:: Input for this task ::
------------------------------------------------------------

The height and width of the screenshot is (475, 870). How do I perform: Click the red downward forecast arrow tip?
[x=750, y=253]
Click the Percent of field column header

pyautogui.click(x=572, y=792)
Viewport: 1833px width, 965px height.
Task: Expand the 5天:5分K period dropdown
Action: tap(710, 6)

------------------------------------------------------------

:: What the task requires ::
Rewrite the material above, swapping "forecast arrow" for "trend arrow" and changing nothing else.

:: Output ::
The height and width of the screenshot is (475, 870). How do I perform: Click the red downward trend arrow tip?
[x=750, y=253]
Click the Percent of field column header

pyautogui.click(x=572, y=792)
Viewport: 1833px width, 965px height.
Task: Expand the 5天:5分K period dropdown
Action: tap(710, 6)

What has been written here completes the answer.